I been working on a soon to appear short, little thang on David Goodis and the intermittent noir revival and there was a line in INLAND EMPIRE that seemed very resonant. At the beginning the crazy, witch woman says something like "the road to the palace doesn’t lead through the marketplace but through the alleyway behind the marketplace," pertinent considering Lynch’s noncommercial instincts and Goodis’s preferred setting and subject. Here’s a few choice Goodis passages that rang my chimes and help remind that it’s only too easy to get lost in that alleyway:
And he said to himself: All you want is a look-see, that’s all, you just wanna get a glimpse of her. Just a glimpse. Just a chance to look at her again after all these years. He thought: What a chance, buddy, what a chance to let it hit you between the eyes and cut through you and eat your heart out.
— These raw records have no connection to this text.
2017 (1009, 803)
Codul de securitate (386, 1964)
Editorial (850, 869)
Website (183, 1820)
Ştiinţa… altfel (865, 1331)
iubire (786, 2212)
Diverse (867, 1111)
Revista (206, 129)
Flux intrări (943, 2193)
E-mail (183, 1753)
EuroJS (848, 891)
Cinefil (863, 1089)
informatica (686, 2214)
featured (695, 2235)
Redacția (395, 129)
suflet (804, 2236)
If you had only one grain of brains you’d get the hell away from here.
– from Street of No Return by David Goodis
"I don’t like to be called sir," The American said. "It gets on my nerves to be called sir."
The West Indian’s face remained expressionless. "What would you prefer to have me call you?"
The American pondered for a moment. "Jerk," he said.
"I don’t understand that word," the West Indian said quietly.
"You would if you knew me."
– from The Wounded and the Slain by David Goodis
Going toward her, it was more as though she were coming toward him, and the effect of her was something tremendous. He couldn’t understand that, because along with it there was something uncanny, made all the more uncanny by the fact that she looked to be anything but uncanny or hard to figure out. He asked himself to stop trying to understand it.